=== Task objective ===
Give again, exactly as written, each line of the material below starting at the line that contains "The width and height of the screenshot is (486, 289)." and ending at the line that contains "Task: Click the red hotspot". Both ends count, and no other line does.

★ ★ ★ ★ ★

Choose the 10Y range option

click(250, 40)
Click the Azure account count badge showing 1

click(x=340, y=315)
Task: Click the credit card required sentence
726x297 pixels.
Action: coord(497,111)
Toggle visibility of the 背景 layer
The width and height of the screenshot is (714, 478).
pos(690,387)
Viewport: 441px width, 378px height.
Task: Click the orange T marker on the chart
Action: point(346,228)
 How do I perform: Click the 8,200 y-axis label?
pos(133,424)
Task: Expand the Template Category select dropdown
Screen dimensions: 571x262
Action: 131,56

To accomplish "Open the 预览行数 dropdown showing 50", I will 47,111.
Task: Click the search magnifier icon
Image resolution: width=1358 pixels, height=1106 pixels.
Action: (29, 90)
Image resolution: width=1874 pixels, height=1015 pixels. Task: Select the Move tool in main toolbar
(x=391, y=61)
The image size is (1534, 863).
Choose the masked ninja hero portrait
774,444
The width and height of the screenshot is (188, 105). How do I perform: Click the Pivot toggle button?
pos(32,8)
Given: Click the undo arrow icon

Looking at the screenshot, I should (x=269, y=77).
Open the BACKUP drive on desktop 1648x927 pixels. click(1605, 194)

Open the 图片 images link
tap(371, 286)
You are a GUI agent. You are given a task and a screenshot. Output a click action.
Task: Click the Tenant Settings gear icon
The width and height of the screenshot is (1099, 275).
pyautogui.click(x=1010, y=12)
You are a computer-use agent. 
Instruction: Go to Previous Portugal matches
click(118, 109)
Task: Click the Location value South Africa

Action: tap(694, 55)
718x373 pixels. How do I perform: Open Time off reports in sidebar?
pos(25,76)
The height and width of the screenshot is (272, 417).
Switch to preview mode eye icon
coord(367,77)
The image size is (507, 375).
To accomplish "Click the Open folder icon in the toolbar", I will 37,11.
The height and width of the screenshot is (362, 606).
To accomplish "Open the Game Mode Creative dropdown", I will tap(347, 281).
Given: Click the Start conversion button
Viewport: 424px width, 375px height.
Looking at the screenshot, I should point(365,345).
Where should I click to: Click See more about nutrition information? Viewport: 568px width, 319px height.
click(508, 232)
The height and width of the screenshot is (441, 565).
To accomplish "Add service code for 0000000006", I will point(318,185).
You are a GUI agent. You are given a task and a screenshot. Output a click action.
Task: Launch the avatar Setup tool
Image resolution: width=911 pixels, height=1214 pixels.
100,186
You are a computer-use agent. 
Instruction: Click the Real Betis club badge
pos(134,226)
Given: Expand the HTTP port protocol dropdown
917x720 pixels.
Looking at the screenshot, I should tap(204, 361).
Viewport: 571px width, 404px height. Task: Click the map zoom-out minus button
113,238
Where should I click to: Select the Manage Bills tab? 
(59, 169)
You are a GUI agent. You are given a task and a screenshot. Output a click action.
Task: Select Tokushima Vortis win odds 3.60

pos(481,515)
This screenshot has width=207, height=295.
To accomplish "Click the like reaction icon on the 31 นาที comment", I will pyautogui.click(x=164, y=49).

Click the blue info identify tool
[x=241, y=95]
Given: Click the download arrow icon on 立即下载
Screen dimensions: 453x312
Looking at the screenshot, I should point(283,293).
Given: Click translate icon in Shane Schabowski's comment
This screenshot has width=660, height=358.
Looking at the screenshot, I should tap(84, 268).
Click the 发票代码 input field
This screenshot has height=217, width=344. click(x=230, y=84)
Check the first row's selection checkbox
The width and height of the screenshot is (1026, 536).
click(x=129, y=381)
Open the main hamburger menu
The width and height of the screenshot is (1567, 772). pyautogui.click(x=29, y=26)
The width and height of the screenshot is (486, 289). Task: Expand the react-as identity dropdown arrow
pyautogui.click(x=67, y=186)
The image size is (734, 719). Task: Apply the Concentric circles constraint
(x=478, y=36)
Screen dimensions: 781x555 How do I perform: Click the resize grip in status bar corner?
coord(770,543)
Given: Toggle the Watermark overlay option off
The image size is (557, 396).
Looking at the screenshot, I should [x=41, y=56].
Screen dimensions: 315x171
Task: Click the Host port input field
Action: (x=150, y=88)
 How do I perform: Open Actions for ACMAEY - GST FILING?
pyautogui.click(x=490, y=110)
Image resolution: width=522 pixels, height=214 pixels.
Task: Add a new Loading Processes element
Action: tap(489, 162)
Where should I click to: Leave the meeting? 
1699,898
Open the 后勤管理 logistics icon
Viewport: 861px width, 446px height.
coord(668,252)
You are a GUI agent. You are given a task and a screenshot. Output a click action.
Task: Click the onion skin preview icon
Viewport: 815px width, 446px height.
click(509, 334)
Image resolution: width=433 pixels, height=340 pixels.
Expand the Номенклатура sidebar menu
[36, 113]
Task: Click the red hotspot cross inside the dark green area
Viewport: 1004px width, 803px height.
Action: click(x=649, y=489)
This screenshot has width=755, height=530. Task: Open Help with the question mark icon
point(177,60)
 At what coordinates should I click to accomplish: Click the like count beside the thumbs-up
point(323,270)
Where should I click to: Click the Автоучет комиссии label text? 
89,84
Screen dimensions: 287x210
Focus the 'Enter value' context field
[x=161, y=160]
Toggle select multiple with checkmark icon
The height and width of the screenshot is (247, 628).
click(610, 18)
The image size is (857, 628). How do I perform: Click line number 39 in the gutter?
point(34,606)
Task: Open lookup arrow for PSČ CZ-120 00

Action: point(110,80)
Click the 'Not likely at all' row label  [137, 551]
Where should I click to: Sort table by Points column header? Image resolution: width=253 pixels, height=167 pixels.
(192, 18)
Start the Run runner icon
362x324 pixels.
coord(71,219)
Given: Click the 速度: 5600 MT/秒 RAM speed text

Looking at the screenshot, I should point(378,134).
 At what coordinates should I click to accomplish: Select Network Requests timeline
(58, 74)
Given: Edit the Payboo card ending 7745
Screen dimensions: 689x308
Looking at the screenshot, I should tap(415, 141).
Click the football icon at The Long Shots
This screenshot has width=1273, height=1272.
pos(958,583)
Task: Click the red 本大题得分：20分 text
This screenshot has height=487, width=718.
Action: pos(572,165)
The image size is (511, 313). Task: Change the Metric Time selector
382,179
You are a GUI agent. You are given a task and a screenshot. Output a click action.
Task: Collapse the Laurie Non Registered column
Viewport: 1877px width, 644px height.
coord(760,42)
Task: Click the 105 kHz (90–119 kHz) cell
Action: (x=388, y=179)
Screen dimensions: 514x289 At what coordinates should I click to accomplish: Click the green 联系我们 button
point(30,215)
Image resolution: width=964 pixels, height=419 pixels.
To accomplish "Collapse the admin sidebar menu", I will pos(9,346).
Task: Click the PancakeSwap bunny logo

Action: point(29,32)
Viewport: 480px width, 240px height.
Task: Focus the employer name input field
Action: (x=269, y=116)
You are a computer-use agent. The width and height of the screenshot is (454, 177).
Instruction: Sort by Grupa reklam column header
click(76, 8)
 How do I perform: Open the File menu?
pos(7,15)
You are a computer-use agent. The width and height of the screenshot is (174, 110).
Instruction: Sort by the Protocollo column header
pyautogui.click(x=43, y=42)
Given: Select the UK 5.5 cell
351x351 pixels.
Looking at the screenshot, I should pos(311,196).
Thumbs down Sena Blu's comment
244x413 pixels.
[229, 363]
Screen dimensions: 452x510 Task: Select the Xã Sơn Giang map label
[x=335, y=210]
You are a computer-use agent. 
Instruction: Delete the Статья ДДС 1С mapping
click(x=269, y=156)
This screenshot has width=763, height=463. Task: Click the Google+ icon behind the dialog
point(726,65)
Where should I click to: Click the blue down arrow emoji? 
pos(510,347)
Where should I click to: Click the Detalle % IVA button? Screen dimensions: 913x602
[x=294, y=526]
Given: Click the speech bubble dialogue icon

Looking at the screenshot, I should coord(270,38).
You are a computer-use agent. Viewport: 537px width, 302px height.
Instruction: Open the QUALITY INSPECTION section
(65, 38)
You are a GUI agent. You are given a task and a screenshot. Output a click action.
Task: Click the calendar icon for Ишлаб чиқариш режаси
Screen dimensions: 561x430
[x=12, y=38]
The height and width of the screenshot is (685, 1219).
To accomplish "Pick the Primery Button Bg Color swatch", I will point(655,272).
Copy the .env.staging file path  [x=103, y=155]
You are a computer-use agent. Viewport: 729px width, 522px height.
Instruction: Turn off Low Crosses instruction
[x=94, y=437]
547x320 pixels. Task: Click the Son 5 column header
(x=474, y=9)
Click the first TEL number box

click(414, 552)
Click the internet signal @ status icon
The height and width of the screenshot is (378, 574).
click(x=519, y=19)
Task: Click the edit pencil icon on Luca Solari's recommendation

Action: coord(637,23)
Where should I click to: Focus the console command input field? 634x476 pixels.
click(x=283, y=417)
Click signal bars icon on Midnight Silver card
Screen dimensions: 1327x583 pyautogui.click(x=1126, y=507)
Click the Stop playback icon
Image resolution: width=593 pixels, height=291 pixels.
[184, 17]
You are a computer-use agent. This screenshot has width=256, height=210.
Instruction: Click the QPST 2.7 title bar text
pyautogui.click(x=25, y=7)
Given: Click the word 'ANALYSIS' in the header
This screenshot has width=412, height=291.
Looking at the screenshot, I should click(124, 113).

★ ★ ★ ★ ★

=== Result ===
The width and height of the screenshot is (486, 289). Task: Expand the react-as identity dropdown arrow
pyautogui.click(x=67, y=186)
The image size is (734, 719). Task: Apply the Concentric circles constraint
(x=478, y=36)
Screen dimensions: 781x555 How do I perform: Click the resize grip in status bar corner?
coord(770,543)
Given: Toggle the Watermark overlay option off
The image size is (557, 396).
Looking at the screenshot, I should [x=41, y=56].
Screen dimensions: 315x171
Task: Click the Host port input field
Action: (x=150, y=88)
 How do I perform: Open Actions for ACMAEY - GST FILING?
pyautogui.click(x=490, y=110)
Image resolution: width=522 pixels, height=214 pixels.
Task: Add a new Loading Processes element
Action: tap(489, 162)
Where should I click to: Leave the meeting? 
1699,898
Open the 后勤管理 logistics icon
Viewport: 861px width, 446px height.
coord(668,252)
You are a GUI agent. You are given a task and a screenshot. Output a click action.
Task: Click the onion skin preview icon
Viewport: 815px width, 446px height.
click(509, 334)
Image resolution: width=433 pixels, height=340 pixels.
Expand the Номенклатура sidebar menu
[36, 113]
Task: Click the red hotspot cross inside the dark green area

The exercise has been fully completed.